NEW YORK CITY – On October 26th, Brooklyn For Peace, CODEPINK NYC, Adalah-NY, Jews Say No!, Jewish Voice for Peace, and other local groups will bring the Stolen Beauty Ahava boycott campaign to Brooklyn for a third time. Local activists, some dressed in spa attire, and others wearing monster masks to convey the message that Occupation is an Ugly business, will gather on Montague Street to tell Ricky’s NYC: No More Ahava Cosmetics. At last month’s demonstration, counter-protesters also gathered outside Ricky’s, some of them opposing the boycott with a “buycott” of Ahava goods, highlighting the controversy around Israeli settlement products.

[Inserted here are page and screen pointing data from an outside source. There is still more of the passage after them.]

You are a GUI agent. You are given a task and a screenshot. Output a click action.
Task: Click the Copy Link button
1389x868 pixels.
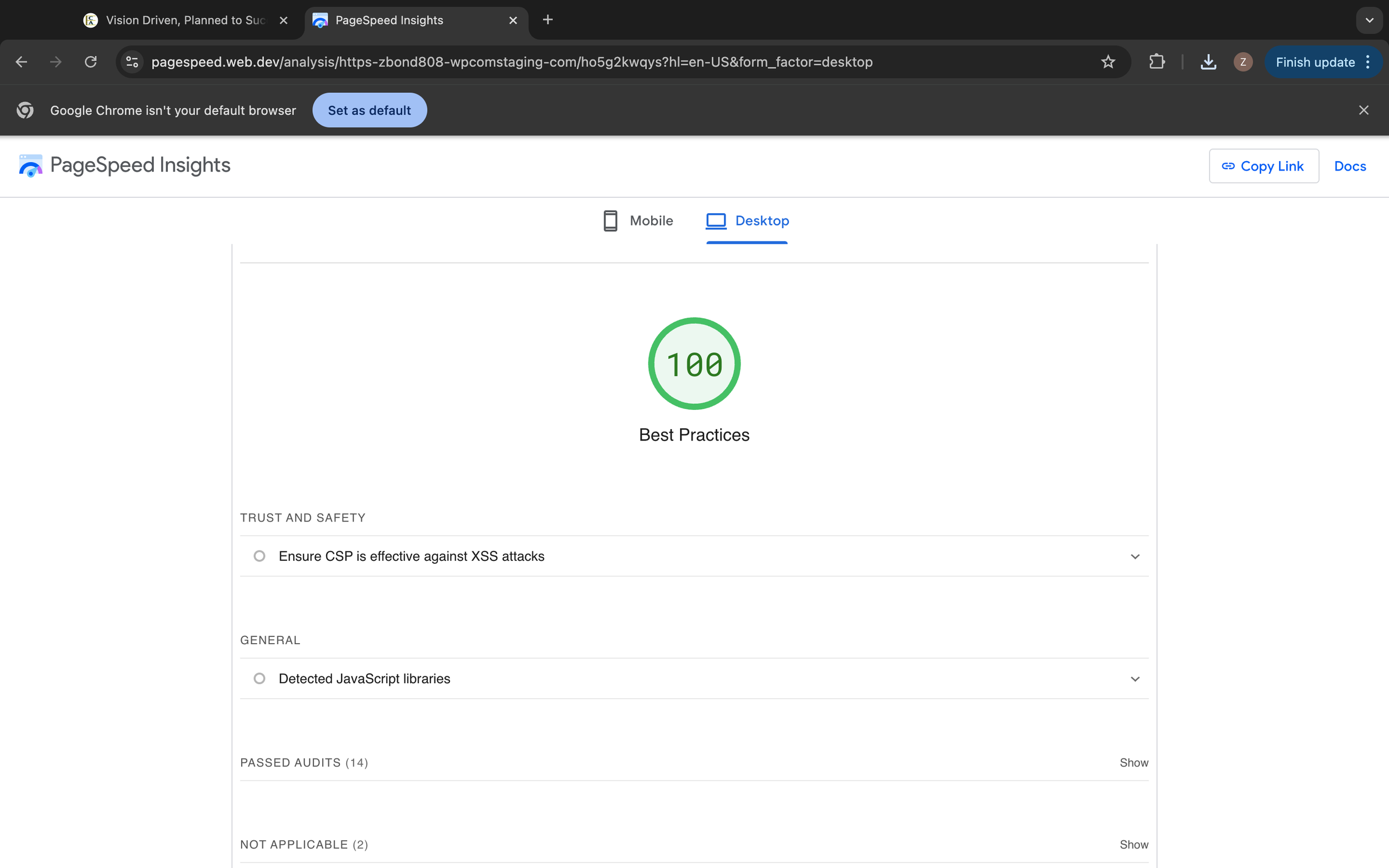coord(1263,166)
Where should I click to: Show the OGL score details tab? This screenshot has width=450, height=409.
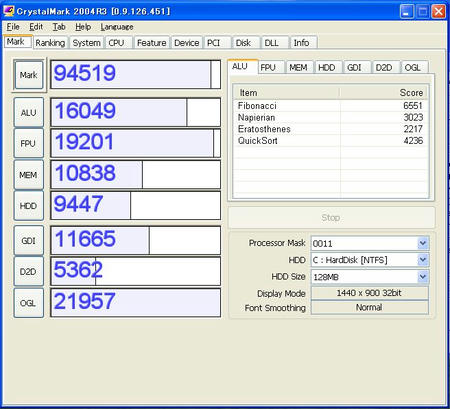tap(413, 68)
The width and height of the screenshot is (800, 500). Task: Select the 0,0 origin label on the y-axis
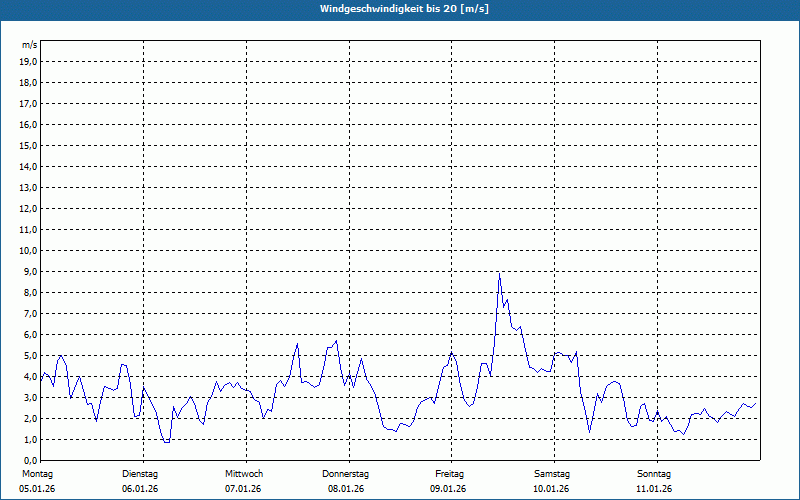pyautogui.click(x=31, y=460)
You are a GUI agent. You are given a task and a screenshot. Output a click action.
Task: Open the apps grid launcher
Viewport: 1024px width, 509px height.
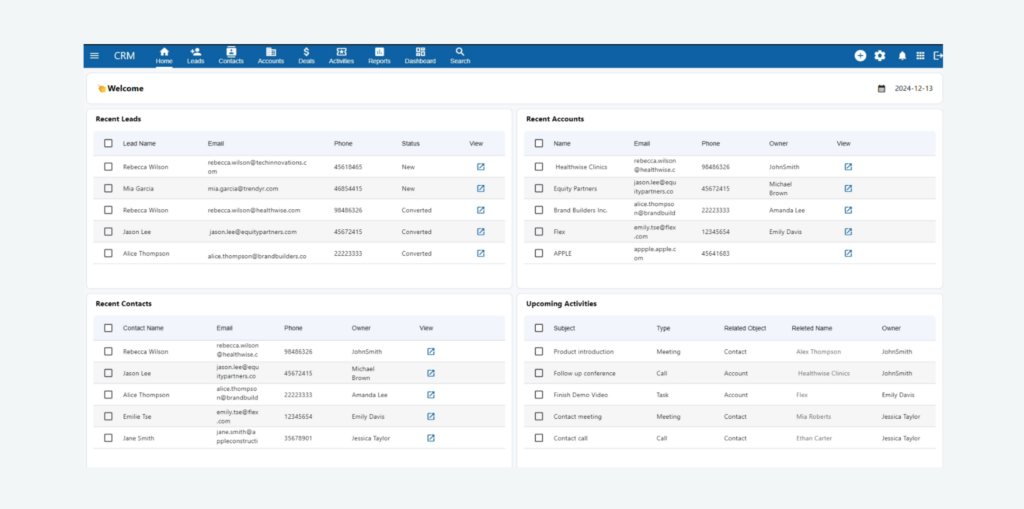point(921,56)
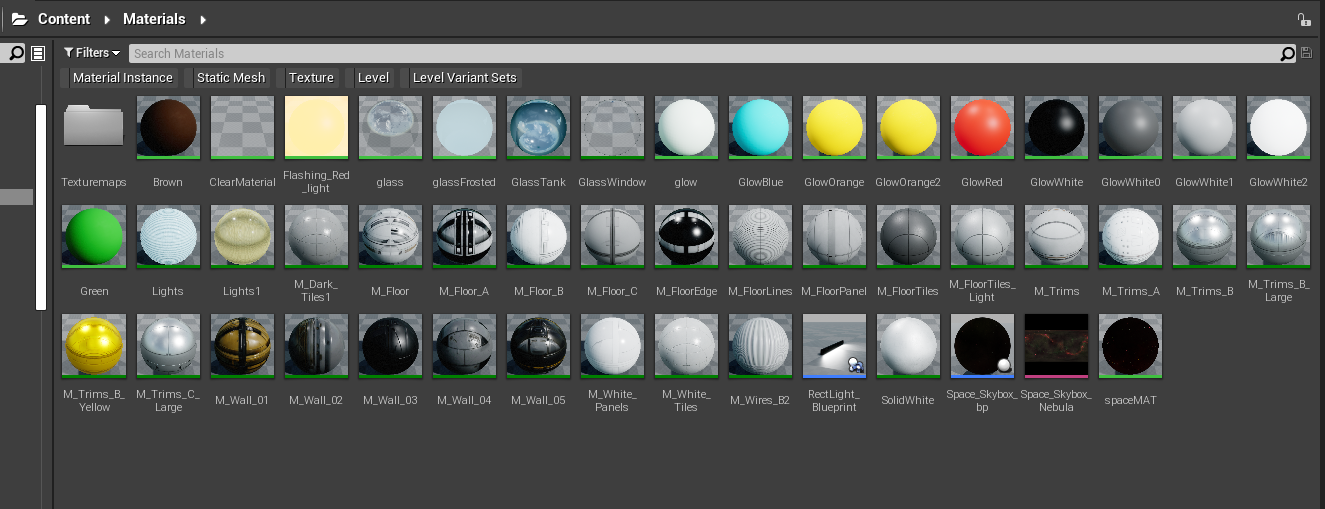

Since August 2009, local activists have been trying to pressure Ricky’s NYC, a family-owned chain that sells cosmetics and sundries, to stop carrying products made by the Israeli cosmetics manufacturer Ahava Dead Sea Laboratories because of the Ahava’s illegal practices. In July 2010, Brooklyn for Peace organized the first Ahava protest in that borough outside Ricky’s on Montague Street. The July 9th and September 28th protests sparked great interest and controversy in the community, and there is expectation that the third demonstration will be even more of an event.

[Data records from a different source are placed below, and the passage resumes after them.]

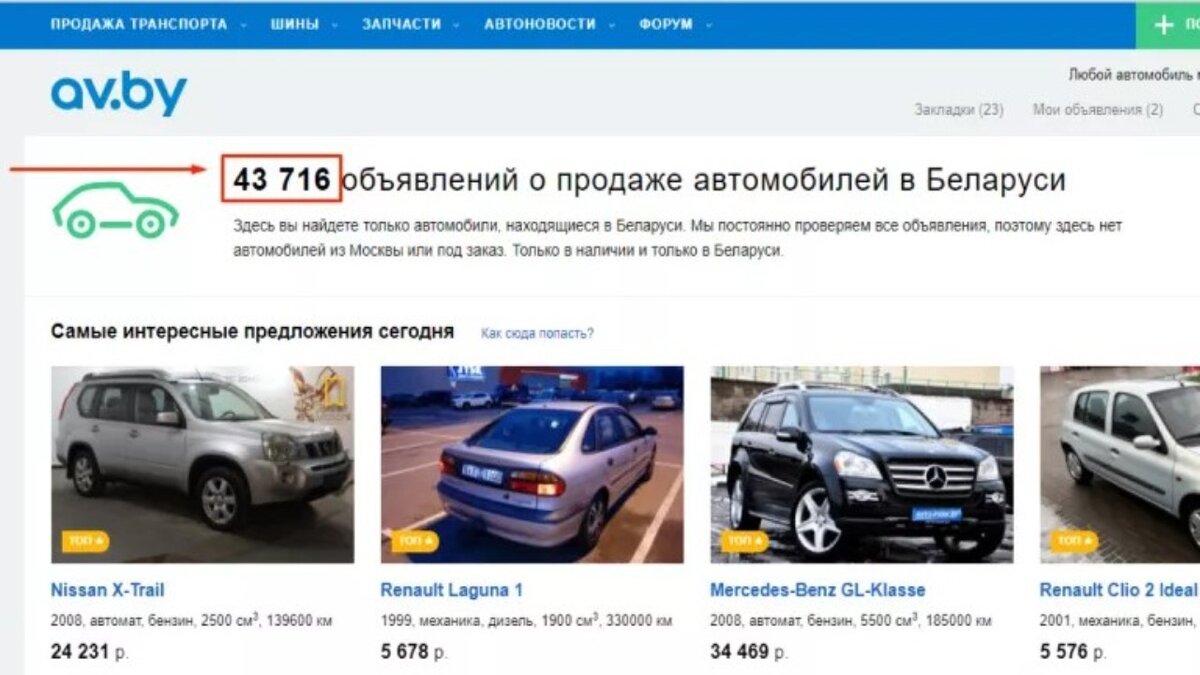This screenshot has height=675, width=1200.
Task: Open Мои объявления (2) link
Action: coord(1097,110)
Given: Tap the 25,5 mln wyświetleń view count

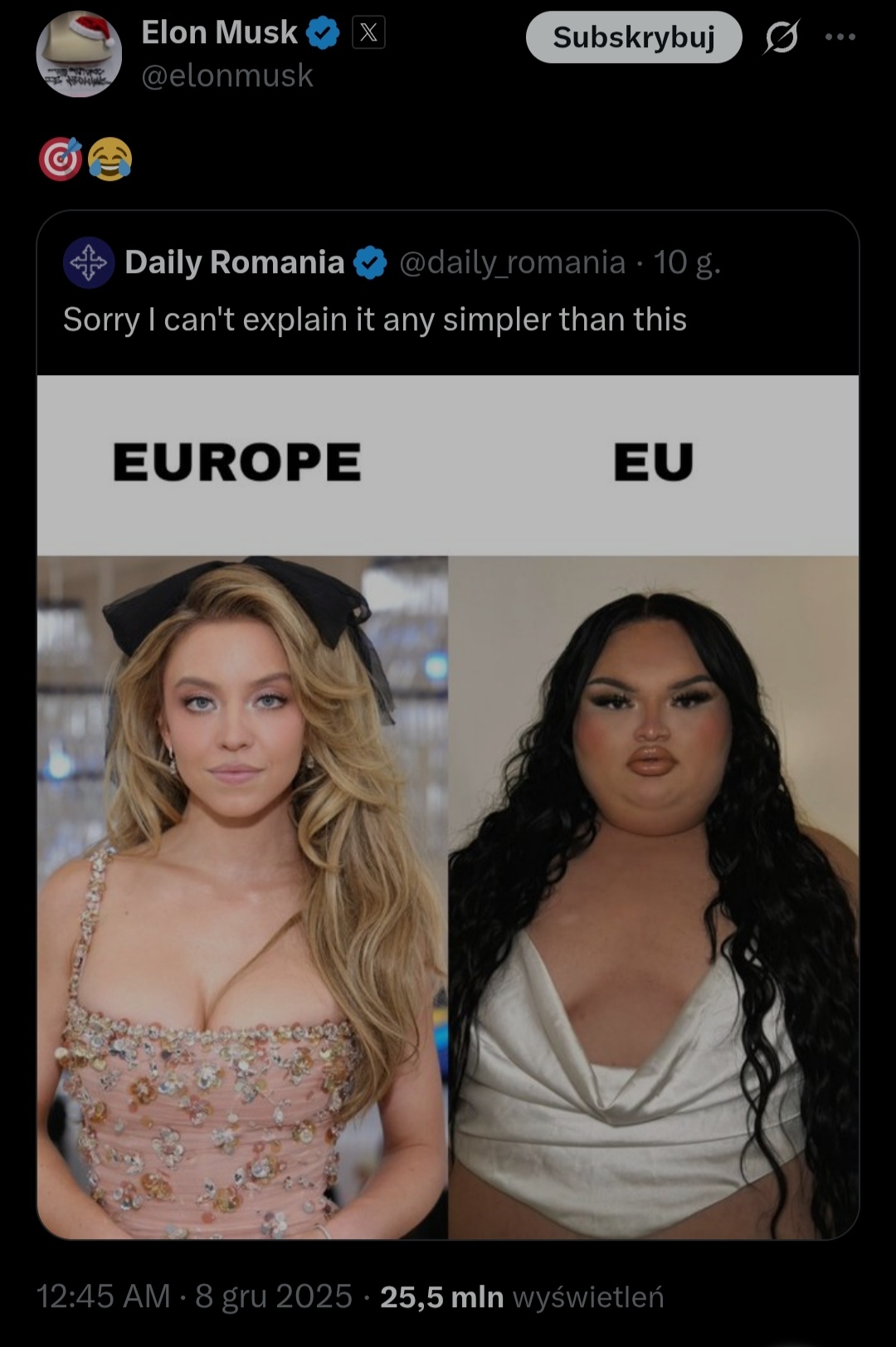Looking at the screenshot, I should coord(522,1296).
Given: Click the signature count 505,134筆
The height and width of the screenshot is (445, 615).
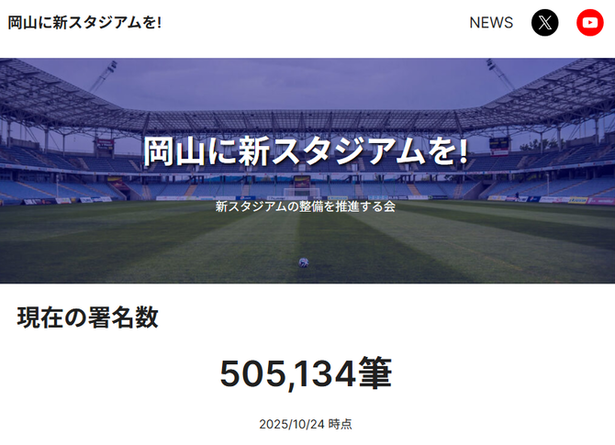Looking at the screenshot, I should click(x=306, y=373).
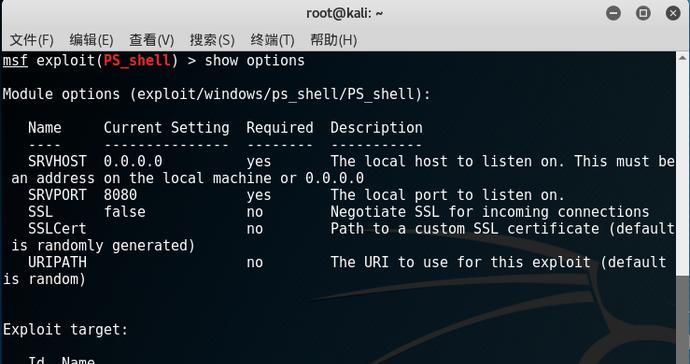Maximize the root@kali terminal window
This screenshot has height=364, width=690.
point(643,13)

Ahava Dead Sea Laboratories is an Israeli cosmetics company that has its manufacturing plant and visitors center near the shores of the Dead Sea in the illegal Israeli settlement of Mitzpe Shalem in the Occupied Palestinian West Bank. All Israeli settlements in the West Bank are illegal under international law. All Israeli settlements in the West Bank are illegal under international law. The Israeli High Court of Justice affirmed in 2005 that the West Bank is “held by the State of Israel in belligerent occupation” and that the Fourth Geneva Convention, under which an occupying power is prohibited from transferring citizens from its own territory to the occupied territory, applies to the West Bank. Ahava is 44% owned by Mitzpe Shalem and another settlement, Kalia, so that the company’s profits are subsidizing these illegal colonies. Although its goods are manufactured in the West Bank, Ahava labels them as “products of Israel,” a practice that is illegal under European Union law and is currently being investigated in the UK and Holland.

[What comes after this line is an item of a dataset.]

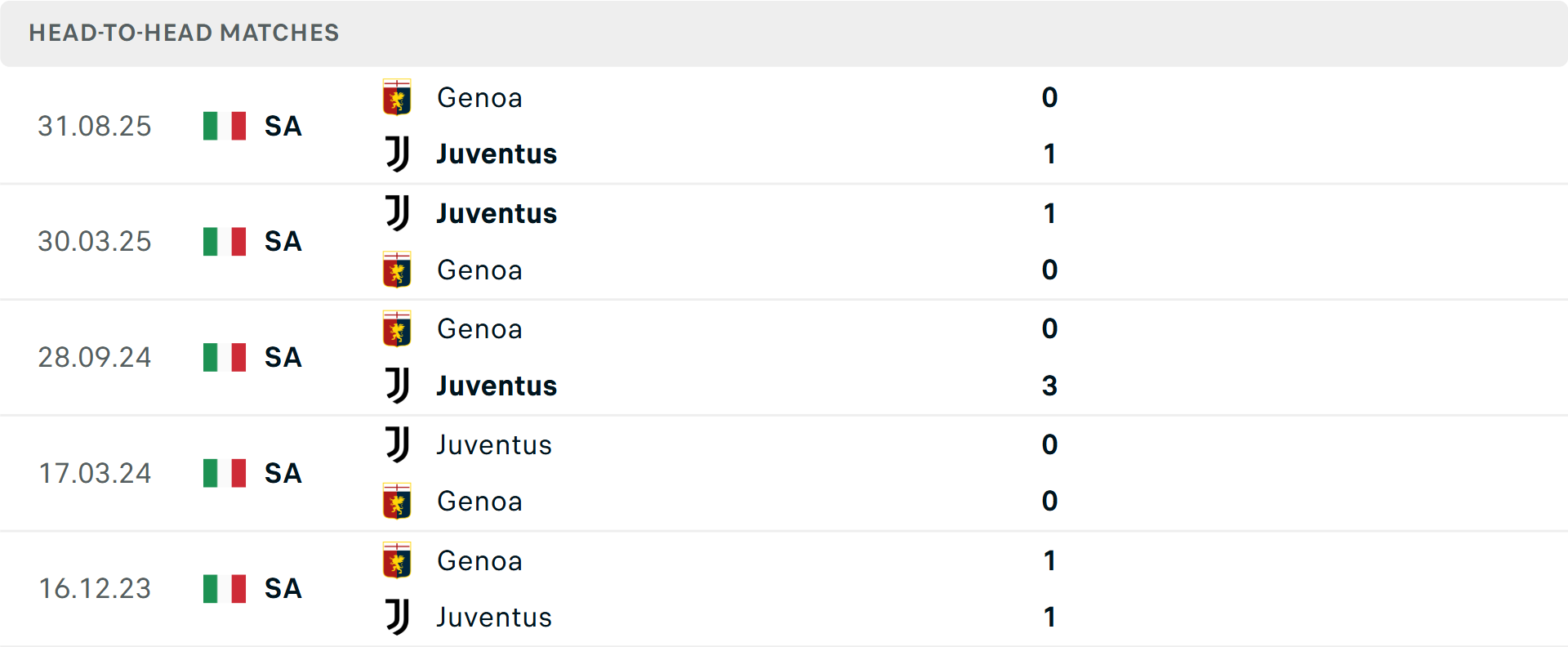Click Italy flag in 31.08.25 row
The width and height of the screenshot is (1568, 647).
coord(225,126)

Since its launch in July 2009, the Stolen Beauty Ahava Boycott (www.stolenbeauty.org) has scored a number of successes. The first victory came after pressure on Oxfam, an international human rights organization, which had publicly condemned all Israeli settlement products, to suspend its Goodwill Ambassador Kristin Davis from publicity work for the duration of her contract as Ahava spokeswoman. Davis, best known for her work on HBO’s Sex and the City, allowed her contract to expire a few months later. Abroad, coalition partners in London engaged the UK’s Camden Trading Standards Office to investigate the legality of Ahava’s labeling. Dutch activists and a Minister of the Parliament succeeded in convincing the Dutch Foreign Ministry to launch its own investigation of Ahava’s business methods. Partners in Paris have recently filed suit against the cosmetics chain Sephora for carrying Ahava products.